Stored data entries
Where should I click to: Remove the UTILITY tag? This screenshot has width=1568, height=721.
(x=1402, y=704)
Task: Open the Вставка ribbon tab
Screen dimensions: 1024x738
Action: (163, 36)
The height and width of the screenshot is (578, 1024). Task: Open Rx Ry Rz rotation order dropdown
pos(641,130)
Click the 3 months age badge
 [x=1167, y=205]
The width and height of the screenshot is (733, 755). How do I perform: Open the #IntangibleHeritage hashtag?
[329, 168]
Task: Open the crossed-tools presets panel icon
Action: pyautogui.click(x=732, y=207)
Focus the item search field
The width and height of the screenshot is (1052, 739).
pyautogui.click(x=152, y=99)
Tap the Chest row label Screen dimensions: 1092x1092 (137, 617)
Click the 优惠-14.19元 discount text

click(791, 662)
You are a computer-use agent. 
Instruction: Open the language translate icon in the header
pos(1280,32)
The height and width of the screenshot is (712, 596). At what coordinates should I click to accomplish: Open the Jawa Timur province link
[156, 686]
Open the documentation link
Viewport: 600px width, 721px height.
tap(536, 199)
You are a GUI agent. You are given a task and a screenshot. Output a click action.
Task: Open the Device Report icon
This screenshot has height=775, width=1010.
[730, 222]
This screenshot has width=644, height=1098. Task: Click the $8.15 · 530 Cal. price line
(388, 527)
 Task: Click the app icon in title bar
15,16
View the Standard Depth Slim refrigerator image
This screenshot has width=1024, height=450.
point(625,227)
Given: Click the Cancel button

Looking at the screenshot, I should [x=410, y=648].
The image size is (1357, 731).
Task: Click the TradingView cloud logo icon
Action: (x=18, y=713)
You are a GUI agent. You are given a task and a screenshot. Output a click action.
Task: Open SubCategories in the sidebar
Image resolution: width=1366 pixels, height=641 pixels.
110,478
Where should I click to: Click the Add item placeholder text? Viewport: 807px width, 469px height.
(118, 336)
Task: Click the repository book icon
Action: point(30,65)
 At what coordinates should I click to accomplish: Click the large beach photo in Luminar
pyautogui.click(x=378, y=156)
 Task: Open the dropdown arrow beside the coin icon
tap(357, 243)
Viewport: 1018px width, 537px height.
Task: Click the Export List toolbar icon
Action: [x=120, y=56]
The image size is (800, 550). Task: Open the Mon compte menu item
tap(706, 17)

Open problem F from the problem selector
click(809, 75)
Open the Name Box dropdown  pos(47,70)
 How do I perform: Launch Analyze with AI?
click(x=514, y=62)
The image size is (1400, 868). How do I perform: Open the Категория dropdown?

REQUIRED WORK =
Each record above must be output without any alteration.

REPLY TO THE EXERCISE =
Where should I click to: Remove the UTILITY tag? This screenshot has width=1568, height=721.
(x=1402, y=704)
Task: Open the Вставка ribbon tab
Screen dimensions: 1024x738
Action: (163, 36)
The height and width of the screenshot is (578, 1024). Task: Open Rx Ry Rz rotation order dropdown
pos(641,130)
Click the 3 months age badge
 [x=1167, y=205]
The width and height of the screenshot is (733, 755). How do I perform: Open the #IntangibleHeritage hashtag?
[329, 168]
Task: Open the crossed-tools presets panel icon
Action: pyautogui.click(x=732, y=207)
Focus the item search field
The width and height of the screenshot is (1052, 739).
pyautogui.click(x=152, y=99)
Tap the Chest row label Screen dimensions: 1092x1092 (137, 617)
Click the 优惠-14.19元 discount text

click(791, 662)
You are a computer-use agent. 
Instruction: Open the language translate icon in the header
pos(1280,32)
The height and width of the screenshot is (712, 596). At what coordinates should I click to accomplish: Open the Jawa Timur province link
[156, 686]
Open the documentation link
Viewport: 600px width, 721px height.
tap(536, 199)
You are a GUI agent. You are given a task and a screenshot. Output a click action.
Task: Open the Device Report icon
This screenshot has height=775, width=1010.
[730, 222]
This screenshot has width=644, height=1098. Task: Click the $8.15 · 530 Cal. price line
(388, 527)
 Task: Click the app icon in title bar
15,16
View the Standard Depth Slim refrigerator image
This screenshot has width=1024, height=450.
point(625,227)
Given: Click the Cancel button

Looking at the screenshot, I should [x=410, y=648].
The image size is (1357, 731).
Task: Click the TradingView cloud logo icon
Action: (x=18, y=713)
You are a GUI agent. You are given a task and a screenshot. Output a click action.
Task: Open SubCategories in the sidebar
Image resolution: width=1366 pixels, height=641 pixels.
110,478
Where should I click to: Click the Add item placeholder text? Viewport: 807px width, 469px height.
(118, 336)
Task: Click the repository book icon
Action: point(30,65)
 At what coordinates should I click to accomplish: Click the large beach photo in Luminar
pyautogui.click(x=378, y=156)
 Task: Open the dropdown arrow beside the coin icon
tap(357, 243)
Viewport: 1018px width, 537px height.
Task: Click the Export List toolbar icon
Action: [x=120, y=56]
The image size is (800, 550). Task: Open the Mon compte menu item
tap(706, 17)

Open problem F from the problem selector
click(809, 75)
Open the Name Box dropdown  pos(47,70)
 How do I perform: Launch Analyze with AI?
click(x=514, y=62)
The image size is (1400, 868). How do I perform: Open the Категория dropdown?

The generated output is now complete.